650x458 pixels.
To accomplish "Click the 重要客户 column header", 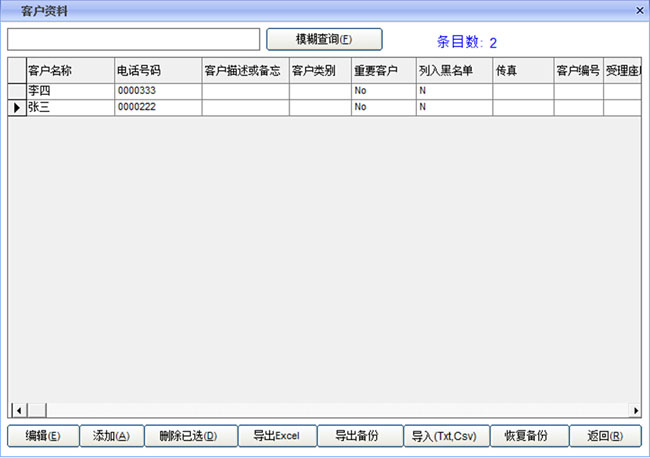I will 383,70.
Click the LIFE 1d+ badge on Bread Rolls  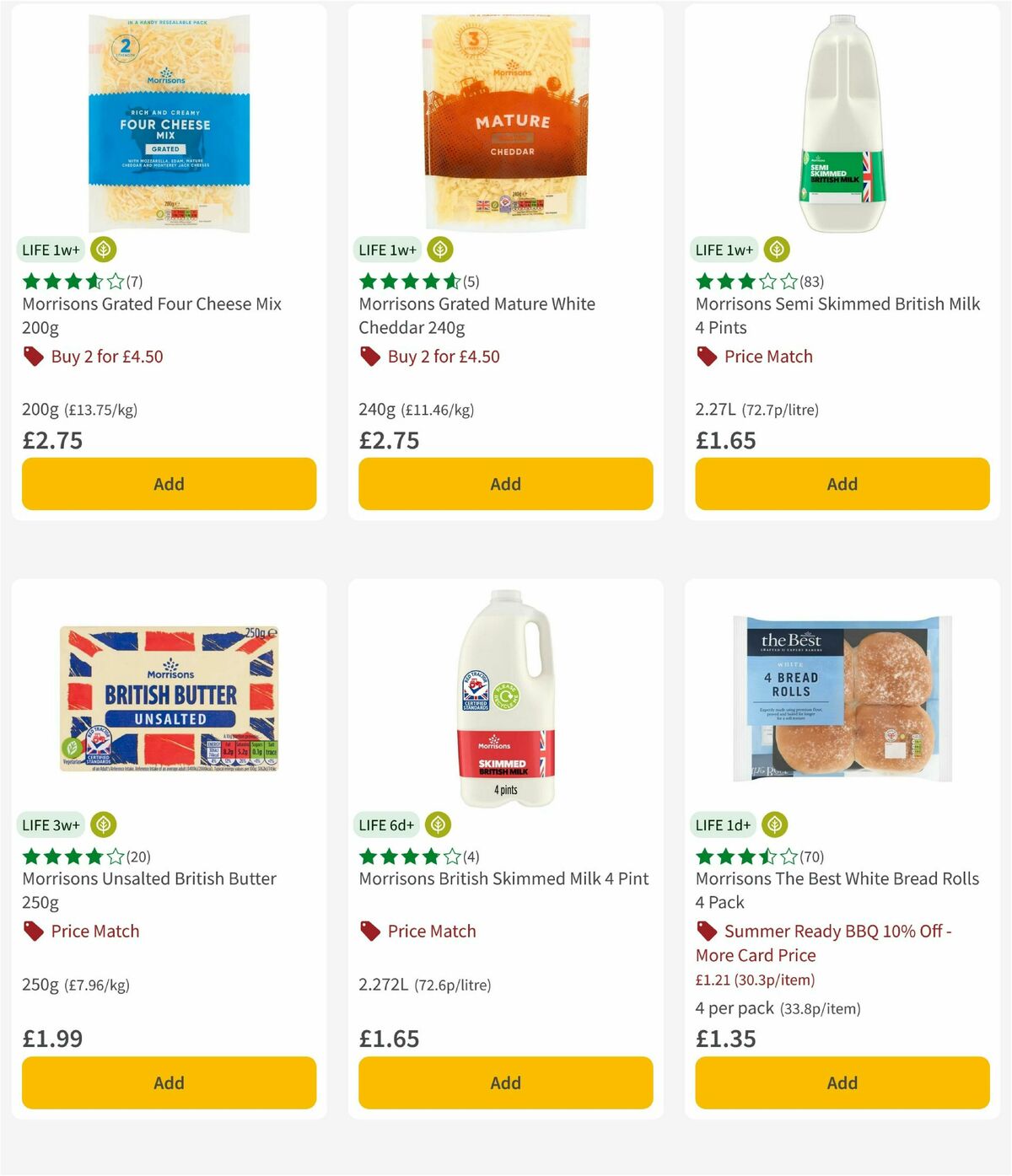point(723,824)
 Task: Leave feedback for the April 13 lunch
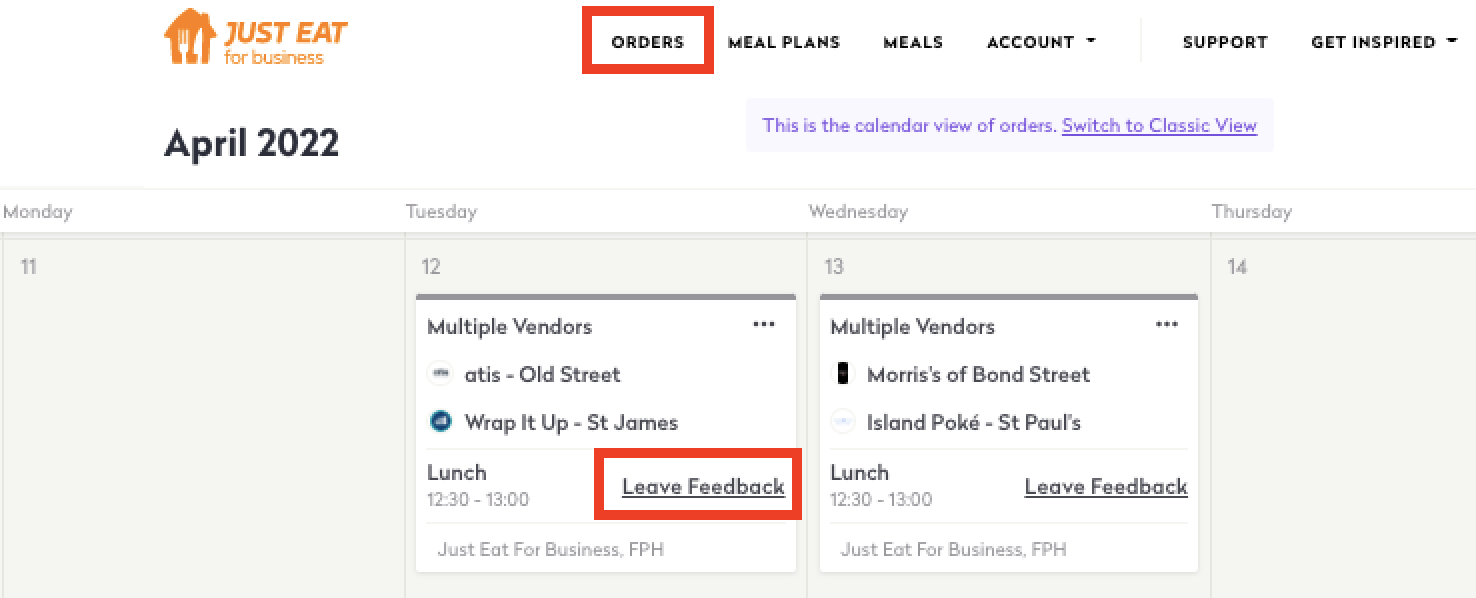[1106, 487]
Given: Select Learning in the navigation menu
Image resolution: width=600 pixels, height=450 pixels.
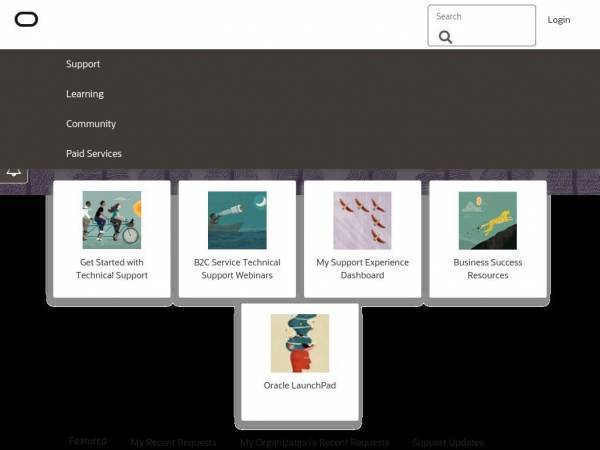Looking at the screenshot, I should point(85,94).
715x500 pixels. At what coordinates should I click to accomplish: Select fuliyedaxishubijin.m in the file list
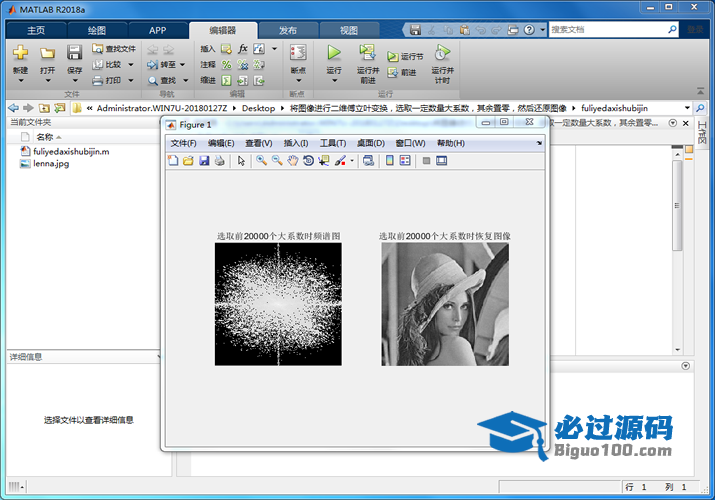[x=70, y=151]
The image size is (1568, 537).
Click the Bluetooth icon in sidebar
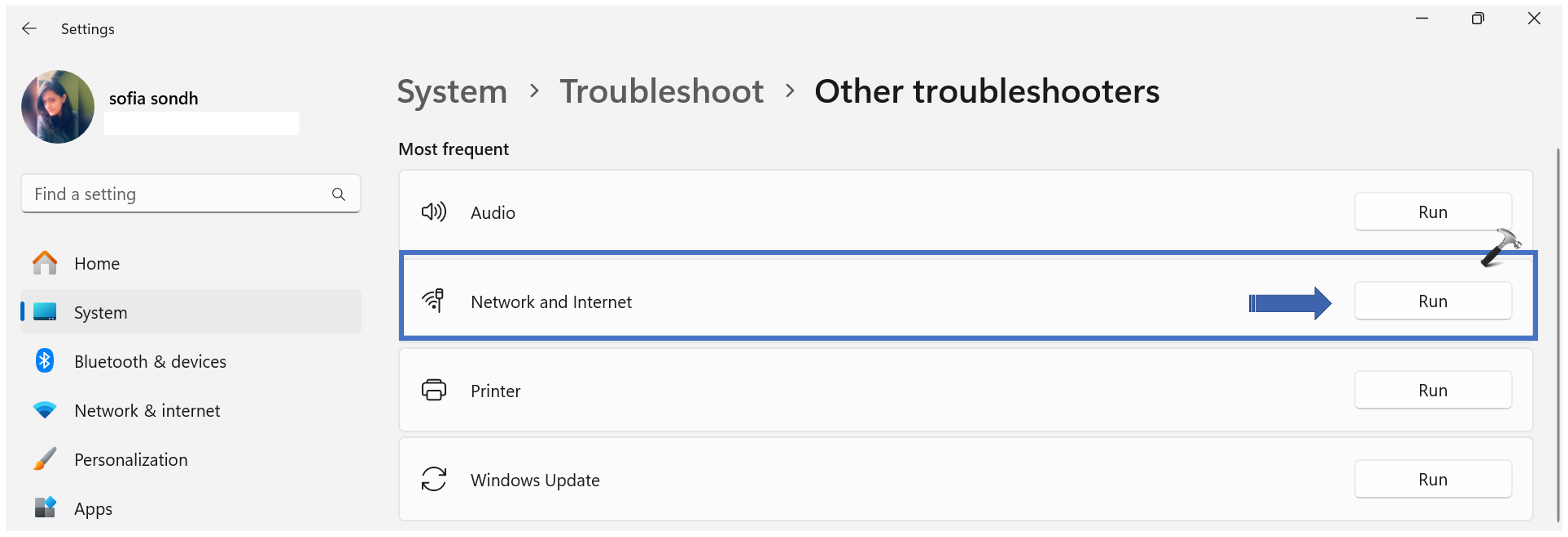pyautogui.click(x=44, y=361)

#####

→ EXERCISE BRIEF
Starting with the line that contains "Task: Leave feedback for the April 13 lunch", print every remaining line of the records above, exactly as it stands. Do not print the pictures.

→ RESULT OF THE EXERCISE
 Task: Leave feedback for the April 13 lunch
[1106, 487]
Given: Select Learning in the navigation menu
Image resolution: width=600 pixels, height=450 pixels.
Looking at the screenshot, I should point(85,94).
715x500 pixels. At what coordinates should I click to accomplish: Select fuliyedaxishubijin.m in the file list
[x=70, y=151]
The image size is (1568, 537).
Click the Bluetooth icon in sidebar
pyautogui.click(x=44, y=361)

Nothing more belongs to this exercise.